Donald: Yes. Coronavirus is the cause of common cold, but the fact that there are reinfections kind of adds to what a lot of doctors think, which is that we're basically going to be stuck with this disease probably going forward the same way we've been stuck with influenza for all of our lives, but it probably will be become somewhat less virulent and we will probably have to be revaccinated against it.
It's too early to know these things, but biologists are saying, from what we know about other coronaviruses and what we can see about this virus is the possibility that it's going to be endemic and we're just going to have to have coronavirus shots the same way we have flu shots. Because it mutates more slowly than flu maybe we'll only have to have the shots every three years instead of every one year. All this is unknowable right now, but it's what it implies that it's not going to disappear.
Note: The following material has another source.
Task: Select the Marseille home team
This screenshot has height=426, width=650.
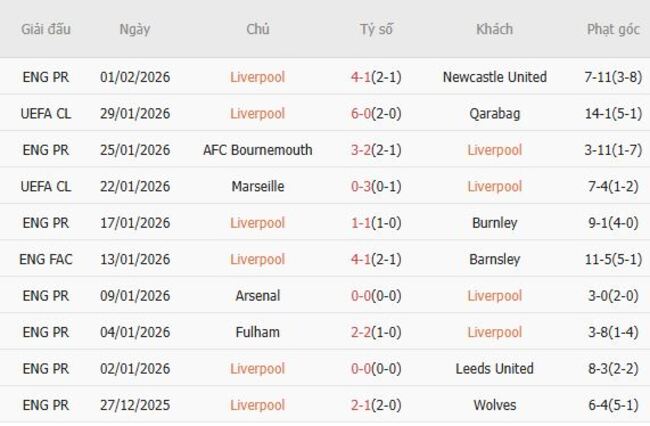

Brian: All right, listeners for the moment, vigilance. That story of a super-spreader Sweet 16 in Suffolk County, indoors, probably lots of masklessness, but it's those little parties like that as Donald McNeil, Jr. has been telling us, these little bit of openings that you think are probably okay by now that in some cases aren't that may make this winter really tough, but then maybe, as he says, the cavalry is coming. Donald McNeil, Jr's article in The New York Times, A Dose of Optimism, as the Pandemic Rages On. The months ahead will be difficult But the cavalry is coming and the rest of us know what we need to do.